Work to be completed: Whatever pictures the entries hold, omit them, and output exactly the lines from the one containing "This screenshot has width=708, height=475." through the final line.

Records contained in a dataset:
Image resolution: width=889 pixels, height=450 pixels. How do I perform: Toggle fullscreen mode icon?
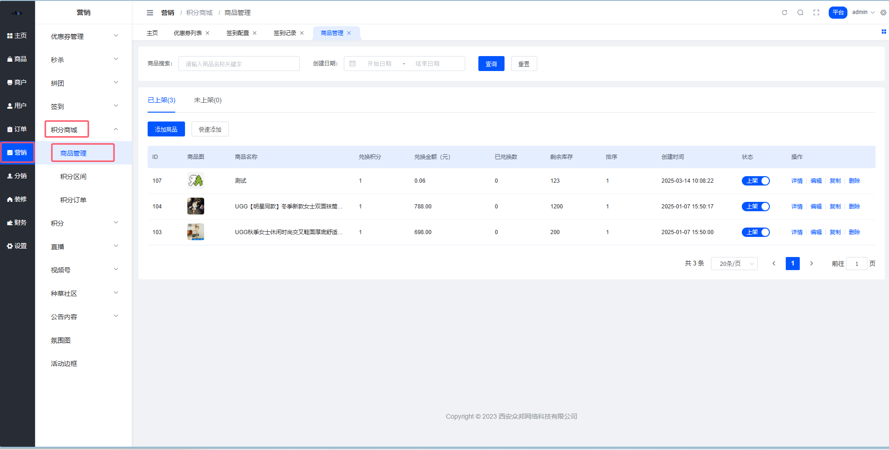(x=816, y=13)
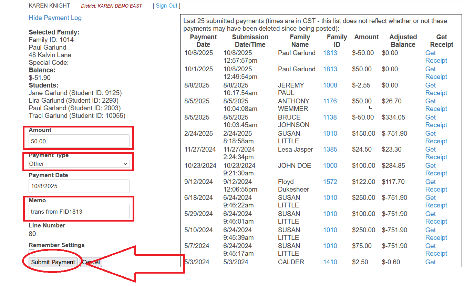Viewport: 464px width, 286px height.
Task: Focus the Payment Date field
Action: coord(79,186)
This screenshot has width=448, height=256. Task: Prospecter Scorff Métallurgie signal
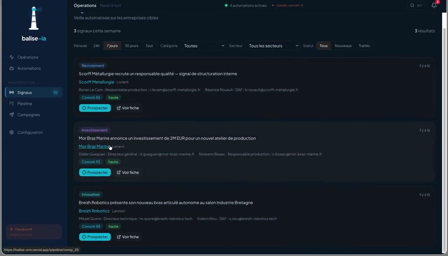pyautogui.click(x=95, y=108)
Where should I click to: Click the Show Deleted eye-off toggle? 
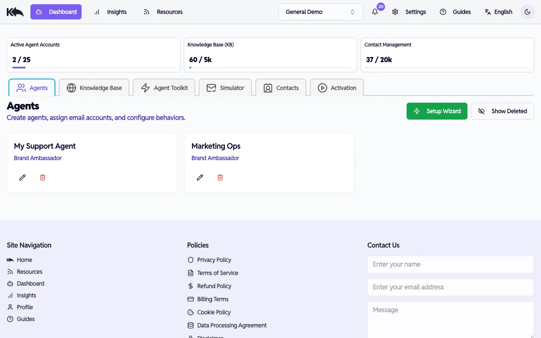pyautogui.click(x=503, y=111)
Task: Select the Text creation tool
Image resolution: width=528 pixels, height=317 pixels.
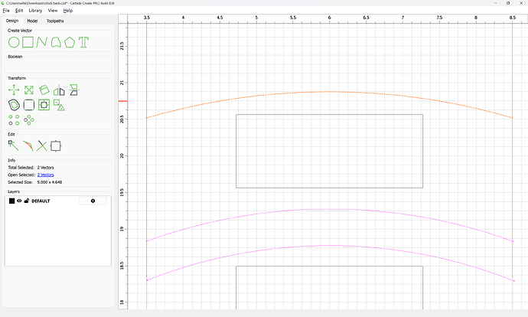Action: tap(83, 42)
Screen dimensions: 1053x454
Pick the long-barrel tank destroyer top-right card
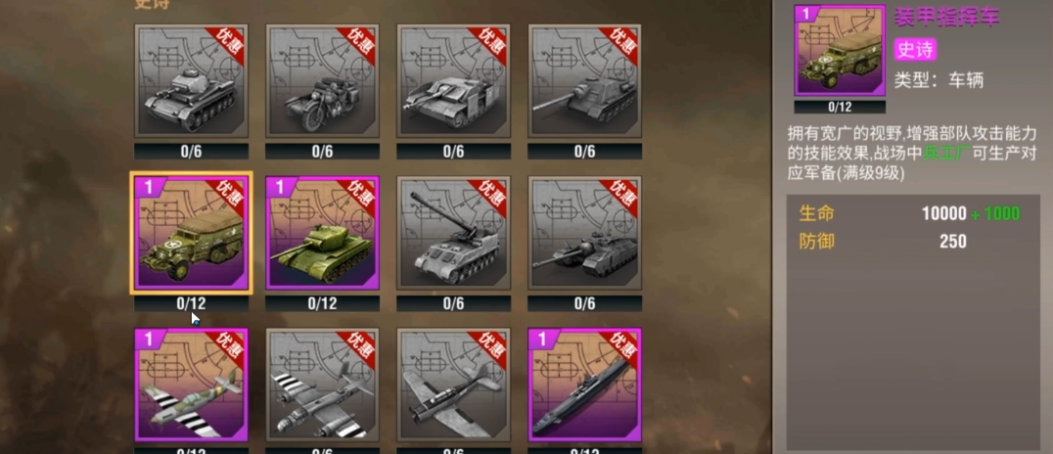(x=585, y=80)
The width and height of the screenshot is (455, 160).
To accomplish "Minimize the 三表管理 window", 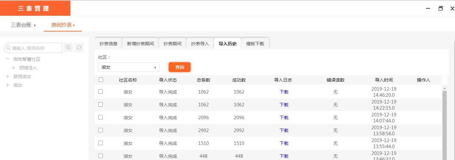I will click(x=428, y=9).
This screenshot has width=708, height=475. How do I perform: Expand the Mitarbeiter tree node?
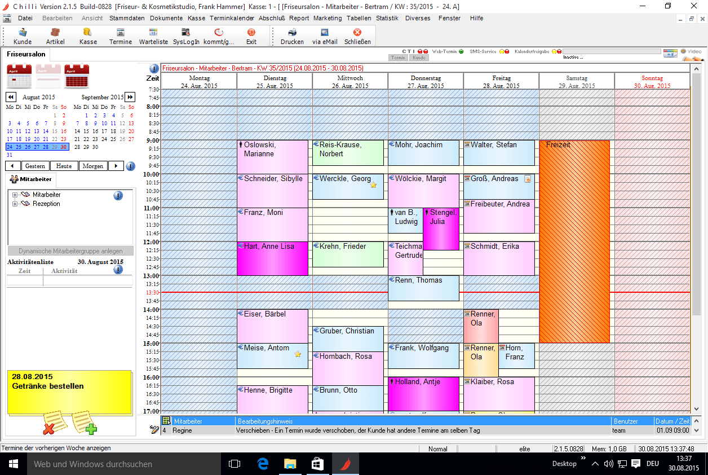[15, 195]
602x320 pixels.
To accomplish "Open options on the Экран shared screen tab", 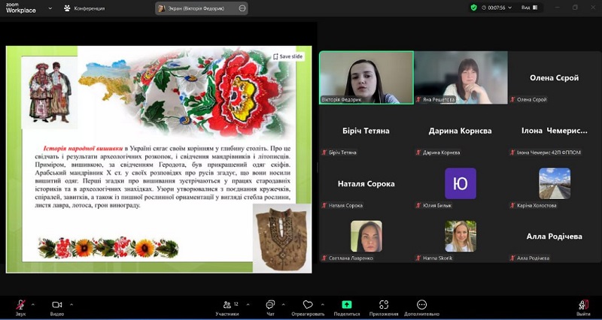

Solution for this problem:
This screenshot has width=708, height=475. How do I perform: Expand the Mitarbeiter tree node?
[15, 195]
602x320 pixels.
To accomplish "Open options on the Экран shared screen tab", 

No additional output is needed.